I stood there, frozen, watching this man I'd let into my bed paint my walls with his blood while accusing me of thinking he had a death sentence.

Just... fucking insane.

I called 911 again. Because apparently that was becoming my signature move with Gary. Cops came. Same exhausted looks. Locked him up overnight this time.
[BEAT]

That should have been a strong enough warning, right? Your boyfriend—I had no idea what we were, honestly—just gave you a blood mural and a side of potential biohazard exposure.

Normal people would run. Normal people would change their locks, get a restraining order, maybe move to a different state.

But no.
We got back together.

Wow. So fucked up looking back at it.

But that's the thing about addiction and trauma—they don't operate on logic. They operate on whatever broken wiring convinces you that chaos feels like home, that danger feels like love, that nearly dying is just another Tuesday.

I didn't see red flags. I saw passion. Intensity. A connection so raw it felt real—which, technically, it was. You can't fake someone trying to murder you.
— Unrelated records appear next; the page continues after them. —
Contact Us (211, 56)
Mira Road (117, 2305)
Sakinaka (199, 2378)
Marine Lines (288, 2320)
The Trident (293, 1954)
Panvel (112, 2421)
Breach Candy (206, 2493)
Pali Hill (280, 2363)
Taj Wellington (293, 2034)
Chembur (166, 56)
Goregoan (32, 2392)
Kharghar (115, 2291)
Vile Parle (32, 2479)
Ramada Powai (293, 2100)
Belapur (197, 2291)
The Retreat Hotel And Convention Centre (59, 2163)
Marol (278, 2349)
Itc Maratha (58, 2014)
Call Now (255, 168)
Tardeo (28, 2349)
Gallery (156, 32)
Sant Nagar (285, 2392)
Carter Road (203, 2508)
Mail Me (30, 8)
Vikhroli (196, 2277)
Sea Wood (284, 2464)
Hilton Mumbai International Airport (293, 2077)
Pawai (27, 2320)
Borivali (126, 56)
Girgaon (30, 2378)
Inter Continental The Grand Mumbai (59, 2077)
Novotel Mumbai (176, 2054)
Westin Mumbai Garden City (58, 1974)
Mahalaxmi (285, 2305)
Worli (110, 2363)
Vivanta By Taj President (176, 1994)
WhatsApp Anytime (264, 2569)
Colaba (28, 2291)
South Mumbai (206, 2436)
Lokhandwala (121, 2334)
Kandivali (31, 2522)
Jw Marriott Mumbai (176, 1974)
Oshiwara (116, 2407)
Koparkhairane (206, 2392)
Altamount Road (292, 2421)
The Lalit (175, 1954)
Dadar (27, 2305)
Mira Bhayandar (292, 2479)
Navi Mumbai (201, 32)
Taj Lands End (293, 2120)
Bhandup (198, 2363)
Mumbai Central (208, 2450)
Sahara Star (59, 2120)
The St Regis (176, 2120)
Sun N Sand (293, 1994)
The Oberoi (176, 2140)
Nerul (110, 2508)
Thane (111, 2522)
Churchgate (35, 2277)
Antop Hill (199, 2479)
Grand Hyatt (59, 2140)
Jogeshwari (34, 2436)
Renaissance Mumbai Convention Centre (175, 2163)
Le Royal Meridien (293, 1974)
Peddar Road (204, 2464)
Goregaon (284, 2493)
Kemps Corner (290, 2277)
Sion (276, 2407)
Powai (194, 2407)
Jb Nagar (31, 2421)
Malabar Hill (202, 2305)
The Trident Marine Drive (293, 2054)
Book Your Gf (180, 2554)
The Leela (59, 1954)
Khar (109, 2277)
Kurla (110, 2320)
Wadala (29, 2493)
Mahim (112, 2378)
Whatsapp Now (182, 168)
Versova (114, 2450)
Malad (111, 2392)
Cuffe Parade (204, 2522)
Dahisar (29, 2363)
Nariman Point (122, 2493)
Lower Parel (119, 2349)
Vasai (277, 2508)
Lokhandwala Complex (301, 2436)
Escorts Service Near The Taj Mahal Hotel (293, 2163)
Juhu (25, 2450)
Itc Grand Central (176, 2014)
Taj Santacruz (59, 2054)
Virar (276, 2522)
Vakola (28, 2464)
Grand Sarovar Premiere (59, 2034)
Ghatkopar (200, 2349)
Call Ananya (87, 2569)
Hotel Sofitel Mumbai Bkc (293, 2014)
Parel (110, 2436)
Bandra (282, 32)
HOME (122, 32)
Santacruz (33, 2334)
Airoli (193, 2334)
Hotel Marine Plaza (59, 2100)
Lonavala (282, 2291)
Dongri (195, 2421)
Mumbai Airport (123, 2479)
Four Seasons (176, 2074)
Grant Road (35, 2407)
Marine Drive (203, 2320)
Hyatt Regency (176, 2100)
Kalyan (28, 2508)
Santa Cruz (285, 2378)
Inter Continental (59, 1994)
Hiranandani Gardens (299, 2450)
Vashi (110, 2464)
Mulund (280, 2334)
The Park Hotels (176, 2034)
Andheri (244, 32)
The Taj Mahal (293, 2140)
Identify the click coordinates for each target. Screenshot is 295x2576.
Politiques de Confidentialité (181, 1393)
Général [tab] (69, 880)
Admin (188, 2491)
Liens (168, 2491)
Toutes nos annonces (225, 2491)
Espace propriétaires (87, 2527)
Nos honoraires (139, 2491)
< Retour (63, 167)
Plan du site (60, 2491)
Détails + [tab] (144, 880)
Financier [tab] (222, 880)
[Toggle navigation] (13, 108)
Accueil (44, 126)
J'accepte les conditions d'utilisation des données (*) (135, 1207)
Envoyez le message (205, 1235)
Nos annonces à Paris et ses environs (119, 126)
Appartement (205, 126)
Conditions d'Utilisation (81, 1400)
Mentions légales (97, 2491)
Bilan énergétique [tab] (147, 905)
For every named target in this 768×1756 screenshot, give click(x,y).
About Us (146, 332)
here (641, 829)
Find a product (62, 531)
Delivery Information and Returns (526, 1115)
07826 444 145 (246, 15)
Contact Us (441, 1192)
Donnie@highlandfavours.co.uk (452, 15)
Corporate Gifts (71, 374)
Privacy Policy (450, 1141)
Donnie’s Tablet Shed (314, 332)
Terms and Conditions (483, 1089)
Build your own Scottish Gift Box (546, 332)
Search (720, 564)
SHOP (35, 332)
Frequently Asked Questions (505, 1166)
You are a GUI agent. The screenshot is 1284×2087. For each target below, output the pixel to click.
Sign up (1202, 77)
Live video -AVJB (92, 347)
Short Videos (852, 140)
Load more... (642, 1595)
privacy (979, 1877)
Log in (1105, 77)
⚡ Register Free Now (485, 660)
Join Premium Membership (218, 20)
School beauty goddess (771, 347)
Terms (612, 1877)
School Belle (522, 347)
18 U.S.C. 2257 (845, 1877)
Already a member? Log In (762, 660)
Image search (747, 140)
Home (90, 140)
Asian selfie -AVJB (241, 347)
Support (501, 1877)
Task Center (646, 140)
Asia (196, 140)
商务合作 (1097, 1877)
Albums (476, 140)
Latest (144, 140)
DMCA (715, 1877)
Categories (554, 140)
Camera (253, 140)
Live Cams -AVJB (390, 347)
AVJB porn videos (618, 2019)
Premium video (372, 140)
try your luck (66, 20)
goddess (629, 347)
Twice. That's genuine commitment to the relationship.

Most guys won't even text back. [SLIGHT LAUGH]
Looking back, I realize the bar for "true love" was literally on the floor. Actually, lower than the floor—it was in the blood-smeared drywall. And I still somehow managed to limbo under it while holding a vodka bottle and calling it romance.

But hey, at least the sex was good. And he always showed up. Sure, sometimes he showed up with a knife and a psychotic break, but consistency counts for something, right?